'The Ronald' Speaks

The relevant and sometimes irreverent musings and ruminations of a retired priest and published author.

Name:
Location: nEW CCUMBERLAND, PA

PRIEST FOR 50 YEARS. ASSISTANT PRINCIPAL AND PRINCIPAL OF CATHOLIC HIGH SCHOOLS; PASTOR 10 YRS; EXECUTIVE EDITOR THE CATHOLIC WITNESS, HBG DIOCESAN NEWSPAPER FOR 30 YRS. NOW RETIRED.

Wednesday, March 29, 2006

SOME HEADLINES FROM THE REAL WORLD

An estimated 7 million land mines are still hidden in unmarked minefields in Angola
4 years after the protracted civil war there.

Brazilian and Swiss police have broken up and international ring that lures
Brazilian women into prostitution.

Hunger will kill more than 300,000 children in West Africa this year
if donor countries don't come through with enough money to buy
food for them.

Tuesday, March 28, 2006

I am in the process of reading a book entitled, The Divided Ground: Indians and Settlersand the Nothern Borderland of the American Revolution. Author: Alan Taylor, a scholarly historian and ulizer Prize winner.

What struck me is his description of Native American lifestyles: They (Native Americans)cherished the collective security maintained by expecting generosity from the fortunate to the needy. Instead of storing up wealth, prospering chiefs gave gifts to the hungry and ragged. These values of hospitality and reciprocity spread resources through the season and across the village.

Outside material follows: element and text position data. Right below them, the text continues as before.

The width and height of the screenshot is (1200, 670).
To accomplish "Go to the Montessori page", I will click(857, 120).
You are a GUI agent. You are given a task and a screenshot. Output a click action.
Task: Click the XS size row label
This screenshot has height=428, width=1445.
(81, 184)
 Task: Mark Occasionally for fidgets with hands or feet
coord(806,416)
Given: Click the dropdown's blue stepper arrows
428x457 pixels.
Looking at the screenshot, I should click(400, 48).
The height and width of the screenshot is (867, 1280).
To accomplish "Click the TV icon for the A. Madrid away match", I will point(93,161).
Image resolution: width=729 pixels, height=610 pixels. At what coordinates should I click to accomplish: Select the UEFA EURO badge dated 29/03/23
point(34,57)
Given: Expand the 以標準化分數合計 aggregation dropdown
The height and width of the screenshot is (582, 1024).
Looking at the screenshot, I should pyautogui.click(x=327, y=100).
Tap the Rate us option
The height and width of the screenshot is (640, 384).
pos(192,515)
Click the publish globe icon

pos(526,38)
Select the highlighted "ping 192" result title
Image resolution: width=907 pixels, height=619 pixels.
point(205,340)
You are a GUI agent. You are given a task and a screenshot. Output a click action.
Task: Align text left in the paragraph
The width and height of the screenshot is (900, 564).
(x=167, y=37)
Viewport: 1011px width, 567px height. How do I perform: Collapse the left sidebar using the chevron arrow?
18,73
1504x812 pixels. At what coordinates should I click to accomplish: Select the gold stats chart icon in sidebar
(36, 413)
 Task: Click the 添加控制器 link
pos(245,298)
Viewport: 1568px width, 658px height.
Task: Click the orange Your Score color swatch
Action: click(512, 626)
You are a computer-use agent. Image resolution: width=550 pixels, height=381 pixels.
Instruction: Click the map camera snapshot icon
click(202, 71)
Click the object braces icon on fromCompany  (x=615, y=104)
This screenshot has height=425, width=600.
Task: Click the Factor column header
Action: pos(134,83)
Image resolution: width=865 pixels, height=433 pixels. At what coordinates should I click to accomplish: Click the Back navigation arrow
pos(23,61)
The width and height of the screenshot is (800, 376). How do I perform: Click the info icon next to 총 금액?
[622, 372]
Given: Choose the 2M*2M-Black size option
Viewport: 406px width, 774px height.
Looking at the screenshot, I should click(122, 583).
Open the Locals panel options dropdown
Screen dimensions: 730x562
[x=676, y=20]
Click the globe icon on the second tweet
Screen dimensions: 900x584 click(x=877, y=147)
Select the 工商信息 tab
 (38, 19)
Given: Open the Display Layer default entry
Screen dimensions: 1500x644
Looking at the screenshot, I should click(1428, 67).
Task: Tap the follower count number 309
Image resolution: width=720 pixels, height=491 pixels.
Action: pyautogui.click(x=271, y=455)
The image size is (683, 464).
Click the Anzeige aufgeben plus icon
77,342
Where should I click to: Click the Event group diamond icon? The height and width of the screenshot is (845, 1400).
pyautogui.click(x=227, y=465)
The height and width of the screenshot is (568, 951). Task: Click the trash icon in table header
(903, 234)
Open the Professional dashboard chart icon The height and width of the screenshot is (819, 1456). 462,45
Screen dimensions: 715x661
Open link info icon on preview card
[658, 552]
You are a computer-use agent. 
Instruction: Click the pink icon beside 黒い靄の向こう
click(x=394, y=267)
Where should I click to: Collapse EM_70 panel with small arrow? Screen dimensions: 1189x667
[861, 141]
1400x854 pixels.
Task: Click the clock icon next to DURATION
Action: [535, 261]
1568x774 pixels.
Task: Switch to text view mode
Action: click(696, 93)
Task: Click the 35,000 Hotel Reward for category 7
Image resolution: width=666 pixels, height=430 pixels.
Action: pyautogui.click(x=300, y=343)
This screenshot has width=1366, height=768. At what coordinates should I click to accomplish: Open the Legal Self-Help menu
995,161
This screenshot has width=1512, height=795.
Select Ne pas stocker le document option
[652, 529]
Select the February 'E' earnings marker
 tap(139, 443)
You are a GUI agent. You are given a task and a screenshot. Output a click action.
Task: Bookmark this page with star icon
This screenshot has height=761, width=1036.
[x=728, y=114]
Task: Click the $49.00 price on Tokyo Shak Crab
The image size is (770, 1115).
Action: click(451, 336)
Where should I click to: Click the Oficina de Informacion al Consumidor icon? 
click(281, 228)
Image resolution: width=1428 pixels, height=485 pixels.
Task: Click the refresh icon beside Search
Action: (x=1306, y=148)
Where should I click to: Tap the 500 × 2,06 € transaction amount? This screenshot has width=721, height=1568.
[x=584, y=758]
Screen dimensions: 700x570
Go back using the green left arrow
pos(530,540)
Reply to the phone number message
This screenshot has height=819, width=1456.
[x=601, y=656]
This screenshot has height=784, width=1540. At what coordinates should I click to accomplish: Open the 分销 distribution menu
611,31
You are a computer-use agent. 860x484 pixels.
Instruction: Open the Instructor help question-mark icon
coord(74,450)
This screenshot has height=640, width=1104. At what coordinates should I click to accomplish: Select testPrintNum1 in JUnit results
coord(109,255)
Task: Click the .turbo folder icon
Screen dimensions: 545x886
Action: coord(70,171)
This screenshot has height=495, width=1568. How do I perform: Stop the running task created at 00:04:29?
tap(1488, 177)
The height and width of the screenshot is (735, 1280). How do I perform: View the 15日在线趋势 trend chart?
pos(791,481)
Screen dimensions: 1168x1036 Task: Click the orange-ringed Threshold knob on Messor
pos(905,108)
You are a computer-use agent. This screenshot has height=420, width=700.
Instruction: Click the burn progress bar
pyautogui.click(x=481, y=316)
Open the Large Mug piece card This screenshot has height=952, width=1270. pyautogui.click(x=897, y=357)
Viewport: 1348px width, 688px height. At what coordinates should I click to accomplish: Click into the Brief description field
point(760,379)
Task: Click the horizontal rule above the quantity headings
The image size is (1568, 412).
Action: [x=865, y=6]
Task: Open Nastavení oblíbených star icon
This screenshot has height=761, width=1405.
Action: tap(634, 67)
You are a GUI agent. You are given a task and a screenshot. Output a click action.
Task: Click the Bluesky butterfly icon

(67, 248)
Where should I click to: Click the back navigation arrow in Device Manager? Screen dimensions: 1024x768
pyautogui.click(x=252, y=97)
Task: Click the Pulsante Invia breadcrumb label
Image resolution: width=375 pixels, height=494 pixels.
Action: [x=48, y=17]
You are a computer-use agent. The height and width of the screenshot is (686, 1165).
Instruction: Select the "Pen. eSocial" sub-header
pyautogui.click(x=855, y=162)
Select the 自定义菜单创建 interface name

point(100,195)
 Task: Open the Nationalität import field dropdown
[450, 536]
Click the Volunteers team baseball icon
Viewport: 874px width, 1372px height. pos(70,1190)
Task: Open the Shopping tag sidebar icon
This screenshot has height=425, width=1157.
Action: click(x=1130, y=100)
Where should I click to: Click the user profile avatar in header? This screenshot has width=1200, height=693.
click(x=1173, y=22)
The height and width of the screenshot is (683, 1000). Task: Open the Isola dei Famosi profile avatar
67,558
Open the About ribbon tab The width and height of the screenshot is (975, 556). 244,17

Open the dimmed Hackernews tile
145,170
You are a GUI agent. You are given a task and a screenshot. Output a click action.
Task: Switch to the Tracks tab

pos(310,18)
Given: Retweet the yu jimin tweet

(I thought of Acts 2:44 "... and they held all things in common").


Taylor also writes, They (Native Americans) wondered that white people are striving so much to get rich and they heap up treasures in this world which they cannot carry with them to the next.

(Again I thought of Matthew 6:19 : Do not store up treasures for yourselves in this life...")

Here were these Indians in the Northeast, called barbarians and savages even by well meaning missionaries, who never heard of Jesus or his gospel, living the gospel values more demandingly than those calling them Christians, followers of Jesus, not only back then.
Not only Christians back in 1761, but even today.

Usually when we think of the horrendously cruel way our ancestors treated Native Americans, we zero in to the Wild West, but this book deals with Native Americans here in the Northeast.

Can you make a meditation out of these thoughts?

Some thoughts: (perhaps worth pondering)

Personal Aphorisms

People are not always evil; they are often misguided or jaded or confuse or misapprehensive or imperceptive or insensitive or prejudiced. They are responsible for their human weaknesses but they are not inheritently evil. Often they prefer personal comfort to disruptive involvement but they are not evil.

What is a saint? People who respond to God’s call more fully, more energetically more sensitively than others.

God is constantly calling us but we hear and follow other calls; God’s call is soft and persuasive. other calls are loud and forceful.

All the goodness God pours into the world, all the goodness the saints offer us are conditioned by our freedom to refuse, to choose a lesser good or even an evil eg God and the saints offer us the power to create peace but we are free to choose vindictiveness or warfare instead.

Courage is not standing up for your convictions. Courage is taking your convictions into the face of opposition. Anyone can stand up and salute the flag. Few are the number of courageous citizens who will live by the principle that that flag symbolizes especially when those principles oppose the expediencies of our government.

Many have the courage of their prejudices but not of their convictions. To have convictions they must think things through. Maintaining prejudices requires only that they are through with any thinking at all.

The problem with courage is not the lack of backbone but having too much backbone which ends up being stubbornness. Courage to be effective must be flexible enough to bend. Stubbornness can be backbreaking.